A story about the school’s demise appeared in the Kansas City Star, which, in turn, attracted interest from ABC News.
I received a call from a Chicago-based ABC reporter, who confessed he was in a quandary. He couldn’t seem to find a Christian organization in Missouri willing to go on record that Scripture is not LGBTQ-affirming.
After making it clear that Urban Christian Academy is not affiliated with the MBC, I agreed to share a biblical perspective on the issue. We spoke for several minutes, and I emailed the reporter a book the MBC produced in 2015, What Every Christian Should Know About Same-Sex Attraction.
When the story appeared on the ABC News website a few days later, it carried a brief quote from me near the end. That single sentence, stating a biblically faithful summary of God’s creative intent for people, sexuality, and marriage, spurred a number of sharply worded emails to me, accusing me of everything from bigotry to closeted homosexuality.
But what lingered the longest in my mind was the reporter’s sincere question: How can two Christian organizations – a Christian school and the MBC – read the same Bible and come to different conclusions in matters of sexual behavior and sexual identity? “You can’t both be right,” he said.
True. So, how do we answer the reporter’s question?

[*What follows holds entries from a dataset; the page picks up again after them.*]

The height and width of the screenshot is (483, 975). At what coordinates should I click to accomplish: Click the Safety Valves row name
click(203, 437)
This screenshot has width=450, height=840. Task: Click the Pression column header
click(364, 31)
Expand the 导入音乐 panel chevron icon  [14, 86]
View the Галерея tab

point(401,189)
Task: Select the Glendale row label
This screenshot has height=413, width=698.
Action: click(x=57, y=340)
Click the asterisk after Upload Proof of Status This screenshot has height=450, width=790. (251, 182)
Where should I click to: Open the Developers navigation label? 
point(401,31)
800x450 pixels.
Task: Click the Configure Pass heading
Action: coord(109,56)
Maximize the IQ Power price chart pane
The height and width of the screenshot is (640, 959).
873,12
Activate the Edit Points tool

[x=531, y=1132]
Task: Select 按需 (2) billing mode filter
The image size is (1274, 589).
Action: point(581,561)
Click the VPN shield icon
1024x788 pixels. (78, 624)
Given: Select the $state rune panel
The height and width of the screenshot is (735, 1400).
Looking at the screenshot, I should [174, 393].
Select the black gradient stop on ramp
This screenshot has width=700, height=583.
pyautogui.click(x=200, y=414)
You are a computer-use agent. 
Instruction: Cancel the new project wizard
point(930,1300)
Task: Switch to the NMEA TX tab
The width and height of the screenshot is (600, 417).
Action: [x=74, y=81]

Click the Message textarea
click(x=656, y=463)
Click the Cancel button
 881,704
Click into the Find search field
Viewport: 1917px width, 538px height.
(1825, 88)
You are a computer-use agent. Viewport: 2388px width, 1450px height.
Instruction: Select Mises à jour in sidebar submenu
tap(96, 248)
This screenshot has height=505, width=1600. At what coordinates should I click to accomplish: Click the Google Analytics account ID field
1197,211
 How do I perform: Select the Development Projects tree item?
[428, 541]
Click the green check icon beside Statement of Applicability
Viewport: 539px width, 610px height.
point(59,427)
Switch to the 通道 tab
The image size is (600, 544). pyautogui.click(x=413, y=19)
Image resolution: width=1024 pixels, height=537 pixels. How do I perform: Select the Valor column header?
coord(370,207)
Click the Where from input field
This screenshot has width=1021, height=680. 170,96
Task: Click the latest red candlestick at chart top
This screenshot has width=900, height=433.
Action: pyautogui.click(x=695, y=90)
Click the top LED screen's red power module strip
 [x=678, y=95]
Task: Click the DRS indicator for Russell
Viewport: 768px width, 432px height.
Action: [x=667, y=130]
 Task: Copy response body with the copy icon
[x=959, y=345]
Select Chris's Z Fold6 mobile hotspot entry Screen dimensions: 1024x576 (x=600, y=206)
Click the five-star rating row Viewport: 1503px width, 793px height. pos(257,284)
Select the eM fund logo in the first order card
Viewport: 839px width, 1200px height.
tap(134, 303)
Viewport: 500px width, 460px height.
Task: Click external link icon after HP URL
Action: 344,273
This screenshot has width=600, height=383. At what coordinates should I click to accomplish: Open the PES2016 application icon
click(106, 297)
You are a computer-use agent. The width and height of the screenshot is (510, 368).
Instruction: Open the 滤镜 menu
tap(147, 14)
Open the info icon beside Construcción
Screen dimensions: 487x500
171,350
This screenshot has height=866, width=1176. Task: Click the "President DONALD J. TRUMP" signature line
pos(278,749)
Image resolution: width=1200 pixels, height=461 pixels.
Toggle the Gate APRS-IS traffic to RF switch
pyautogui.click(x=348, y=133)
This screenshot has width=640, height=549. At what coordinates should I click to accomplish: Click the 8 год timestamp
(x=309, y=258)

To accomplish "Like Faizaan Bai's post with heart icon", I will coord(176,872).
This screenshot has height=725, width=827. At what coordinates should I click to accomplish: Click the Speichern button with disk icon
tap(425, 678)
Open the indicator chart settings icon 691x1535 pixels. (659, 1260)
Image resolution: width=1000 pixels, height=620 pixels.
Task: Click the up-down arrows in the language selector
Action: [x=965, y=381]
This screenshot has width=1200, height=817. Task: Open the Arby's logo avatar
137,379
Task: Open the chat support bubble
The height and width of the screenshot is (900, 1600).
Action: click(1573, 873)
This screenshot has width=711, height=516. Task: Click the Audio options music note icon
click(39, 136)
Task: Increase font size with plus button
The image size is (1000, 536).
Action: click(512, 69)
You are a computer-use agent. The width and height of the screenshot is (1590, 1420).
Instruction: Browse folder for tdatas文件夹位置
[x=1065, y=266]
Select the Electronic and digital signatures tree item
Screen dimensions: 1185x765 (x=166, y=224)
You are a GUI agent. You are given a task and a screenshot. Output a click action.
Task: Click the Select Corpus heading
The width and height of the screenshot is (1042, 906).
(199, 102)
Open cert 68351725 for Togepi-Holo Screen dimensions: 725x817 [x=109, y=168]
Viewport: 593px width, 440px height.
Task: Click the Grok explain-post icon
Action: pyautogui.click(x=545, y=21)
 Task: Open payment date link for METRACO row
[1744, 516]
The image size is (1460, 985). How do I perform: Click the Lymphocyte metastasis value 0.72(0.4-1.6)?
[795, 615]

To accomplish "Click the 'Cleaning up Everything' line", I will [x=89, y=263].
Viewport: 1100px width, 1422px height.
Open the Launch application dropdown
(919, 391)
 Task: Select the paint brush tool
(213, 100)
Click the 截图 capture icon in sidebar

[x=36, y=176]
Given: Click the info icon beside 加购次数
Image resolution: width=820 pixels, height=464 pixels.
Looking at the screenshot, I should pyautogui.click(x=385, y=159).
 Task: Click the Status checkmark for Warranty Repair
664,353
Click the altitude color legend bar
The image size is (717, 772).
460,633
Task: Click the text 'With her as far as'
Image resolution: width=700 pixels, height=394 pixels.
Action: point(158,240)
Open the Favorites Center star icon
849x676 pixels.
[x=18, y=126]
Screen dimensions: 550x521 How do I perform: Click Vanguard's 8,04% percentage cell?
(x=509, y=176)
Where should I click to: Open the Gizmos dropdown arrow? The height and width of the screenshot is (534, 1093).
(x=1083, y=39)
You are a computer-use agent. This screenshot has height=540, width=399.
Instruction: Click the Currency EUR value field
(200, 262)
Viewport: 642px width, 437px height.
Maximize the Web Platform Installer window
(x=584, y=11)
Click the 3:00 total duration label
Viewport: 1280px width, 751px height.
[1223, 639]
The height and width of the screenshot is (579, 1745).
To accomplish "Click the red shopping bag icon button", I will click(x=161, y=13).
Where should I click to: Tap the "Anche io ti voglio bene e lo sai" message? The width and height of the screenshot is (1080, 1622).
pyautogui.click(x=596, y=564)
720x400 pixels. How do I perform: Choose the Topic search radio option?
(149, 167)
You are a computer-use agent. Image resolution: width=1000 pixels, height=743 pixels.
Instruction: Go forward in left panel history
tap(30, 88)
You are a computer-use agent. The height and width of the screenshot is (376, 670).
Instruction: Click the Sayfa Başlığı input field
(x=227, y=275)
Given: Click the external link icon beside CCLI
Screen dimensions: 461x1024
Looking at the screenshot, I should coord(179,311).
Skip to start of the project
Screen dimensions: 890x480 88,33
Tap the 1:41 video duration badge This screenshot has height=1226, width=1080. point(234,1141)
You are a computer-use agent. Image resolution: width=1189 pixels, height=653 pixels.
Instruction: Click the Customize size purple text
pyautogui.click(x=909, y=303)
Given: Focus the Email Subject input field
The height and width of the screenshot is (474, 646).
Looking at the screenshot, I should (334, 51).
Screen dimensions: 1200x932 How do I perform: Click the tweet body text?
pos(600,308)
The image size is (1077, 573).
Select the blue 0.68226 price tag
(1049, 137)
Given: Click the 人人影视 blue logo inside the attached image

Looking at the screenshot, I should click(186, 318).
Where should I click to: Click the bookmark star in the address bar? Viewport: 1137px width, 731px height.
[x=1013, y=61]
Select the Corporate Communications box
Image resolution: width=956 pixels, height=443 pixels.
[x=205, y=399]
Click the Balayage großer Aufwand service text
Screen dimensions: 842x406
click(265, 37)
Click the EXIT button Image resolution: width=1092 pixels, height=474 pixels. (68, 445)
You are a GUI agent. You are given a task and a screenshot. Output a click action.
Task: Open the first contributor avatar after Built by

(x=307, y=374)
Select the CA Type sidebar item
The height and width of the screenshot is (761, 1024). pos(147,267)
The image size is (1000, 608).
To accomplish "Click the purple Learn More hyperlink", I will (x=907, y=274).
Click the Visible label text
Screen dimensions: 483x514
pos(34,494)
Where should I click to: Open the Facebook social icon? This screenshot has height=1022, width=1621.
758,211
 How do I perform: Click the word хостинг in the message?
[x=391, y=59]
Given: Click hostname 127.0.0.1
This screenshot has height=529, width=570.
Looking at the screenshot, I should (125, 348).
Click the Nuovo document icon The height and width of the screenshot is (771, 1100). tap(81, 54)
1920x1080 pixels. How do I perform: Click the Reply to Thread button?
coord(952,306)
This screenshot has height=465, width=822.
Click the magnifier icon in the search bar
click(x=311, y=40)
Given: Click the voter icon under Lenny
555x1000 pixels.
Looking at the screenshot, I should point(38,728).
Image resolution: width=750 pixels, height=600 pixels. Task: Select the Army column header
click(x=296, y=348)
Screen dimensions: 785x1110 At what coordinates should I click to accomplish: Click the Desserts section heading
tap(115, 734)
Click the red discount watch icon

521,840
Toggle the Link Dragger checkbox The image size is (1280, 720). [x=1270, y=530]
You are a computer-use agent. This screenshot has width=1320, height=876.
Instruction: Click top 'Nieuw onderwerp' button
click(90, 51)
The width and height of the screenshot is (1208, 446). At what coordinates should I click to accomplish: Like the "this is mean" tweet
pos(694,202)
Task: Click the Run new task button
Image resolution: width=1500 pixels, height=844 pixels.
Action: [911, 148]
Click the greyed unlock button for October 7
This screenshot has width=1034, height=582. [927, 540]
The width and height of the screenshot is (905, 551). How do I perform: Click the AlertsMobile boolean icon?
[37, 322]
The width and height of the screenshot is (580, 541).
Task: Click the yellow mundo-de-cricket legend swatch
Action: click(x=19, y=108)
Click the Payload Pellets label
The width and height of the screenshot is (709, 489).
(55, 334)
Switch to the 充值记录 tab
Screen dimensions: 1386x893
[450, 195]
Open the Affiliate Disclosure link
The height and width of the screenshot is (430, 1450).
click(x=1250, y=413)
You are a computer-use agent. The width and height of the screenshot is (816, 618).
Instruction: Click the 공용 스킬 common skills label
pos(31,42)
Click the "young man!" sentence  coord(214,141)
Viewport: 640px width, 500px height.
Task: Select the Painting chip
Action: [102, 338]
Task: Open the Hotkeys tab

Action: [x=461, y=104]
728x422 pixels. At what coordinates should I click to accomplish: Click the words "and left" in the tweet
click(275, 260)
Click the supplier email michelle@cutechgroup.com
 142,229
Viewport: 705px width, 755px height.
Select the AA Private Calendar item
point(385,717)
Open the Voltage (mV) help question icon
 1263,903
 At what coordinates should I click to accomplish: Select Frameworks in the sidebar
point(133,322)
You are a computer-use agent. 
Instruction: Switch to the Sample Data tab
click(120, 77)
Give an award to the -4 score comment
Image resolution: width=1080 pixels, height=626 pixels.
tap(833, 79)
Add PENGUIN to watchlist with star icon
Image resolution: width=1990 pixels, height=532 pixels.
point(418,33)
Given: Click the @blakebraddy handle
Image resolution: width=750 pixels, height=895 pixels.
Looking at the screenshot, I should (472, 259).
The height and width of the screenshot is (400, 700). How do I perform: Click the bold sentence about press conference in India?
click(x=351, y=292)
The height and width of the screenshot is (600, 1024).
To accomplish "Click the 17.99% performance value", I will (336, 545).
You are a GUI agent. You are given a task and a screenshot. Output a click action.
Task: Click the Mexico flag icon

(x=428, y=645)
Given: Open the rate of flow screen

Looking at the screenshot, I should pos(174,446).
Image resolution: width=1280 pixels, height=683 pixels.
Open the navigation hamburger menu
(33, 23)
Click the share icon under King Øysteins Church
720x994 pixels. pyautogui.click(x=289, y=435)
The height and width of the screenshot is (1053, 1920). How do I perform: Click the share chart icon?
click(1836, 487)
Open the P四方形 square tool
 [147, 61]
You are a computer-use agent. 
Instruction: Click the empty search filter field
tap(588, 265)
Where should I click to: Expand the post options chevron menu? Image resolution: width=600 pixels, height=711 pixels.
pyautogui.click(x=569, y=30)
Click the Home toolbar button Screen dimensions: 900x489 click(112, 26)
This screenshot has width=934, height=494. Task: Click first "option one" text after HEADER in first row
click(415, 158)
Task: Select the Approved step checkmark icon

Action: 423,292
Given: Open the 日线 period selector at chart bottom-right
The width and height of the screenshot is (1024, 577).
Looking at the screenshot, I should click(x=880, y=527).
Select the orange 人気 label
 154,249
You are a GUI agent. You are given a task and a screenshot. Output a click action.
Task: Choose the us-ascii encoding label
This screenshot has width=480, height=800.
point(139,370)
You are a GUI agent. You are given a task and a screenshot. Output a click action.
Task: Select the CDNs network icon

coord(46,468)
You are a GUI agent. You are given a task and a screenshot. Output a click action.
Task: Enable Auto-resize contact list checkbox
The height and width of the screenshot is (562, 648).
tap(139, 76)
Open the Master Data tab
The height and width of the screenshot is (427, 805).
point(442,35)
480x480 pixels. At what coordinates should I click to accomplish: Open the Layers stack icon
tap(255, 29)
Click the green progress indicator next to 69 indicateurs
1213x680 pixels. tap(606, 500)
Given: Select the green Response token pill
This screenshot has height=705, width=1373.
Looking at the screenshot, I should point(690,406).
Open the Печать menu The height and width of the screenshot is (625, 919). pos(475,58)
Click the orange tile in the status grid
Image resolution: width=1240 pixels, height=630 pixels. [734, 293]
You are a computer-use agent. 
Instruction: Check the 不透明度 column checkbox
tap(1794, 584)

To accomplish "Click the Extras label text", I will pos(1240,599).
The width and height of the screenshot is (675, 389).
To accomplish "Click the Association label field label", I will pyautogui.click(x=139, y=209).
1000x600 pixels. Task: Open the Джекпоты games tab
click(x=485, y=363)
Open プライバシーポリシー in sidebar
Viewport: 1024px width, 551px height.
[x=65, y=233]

Here are three observations.
First, as a matter of identity, a Christian is a follower of Jesus, and Jesus alone defines true Christianity. He was clear that false Messiahs and false teachers would emerge, leading may people astray (Matt. 24:4-5). Today, there are many counterfeit forms of Christianity – the Watchtower and the LDS Church to name two – and many individuals who claim Christianity as their faith while rejecting the real Jesus. In the end, Jesus tells false teachers who call him “Lord” that he never knew them (Matt. 7:21-23).
So, calling yourself a Christian, or your organization a Christian ministry, doesn’t make you one. Identifying with Christ in his finished work on the cross, his uniqueness as the divine Son of Man, and his teaching on everything from salvation to God’s design for human sexuality, are non-negotiable for true Christians.
Second, as a matter of doctrine, those who claim to follow Jesus must necessarily embrace his teachings – even those that make us uncomfortable. Jesus affirmed the authority of the Old Testament, quoting from it nearly 80 times. In a particularly telling instance, the religious leaders challenged Jesus about the lawfulness of certain kinds of divorce. Rather than wander into the weeds of Jewish tradition, Jesus takes them back to the Garden of Eden, where God’s creative intent is clear.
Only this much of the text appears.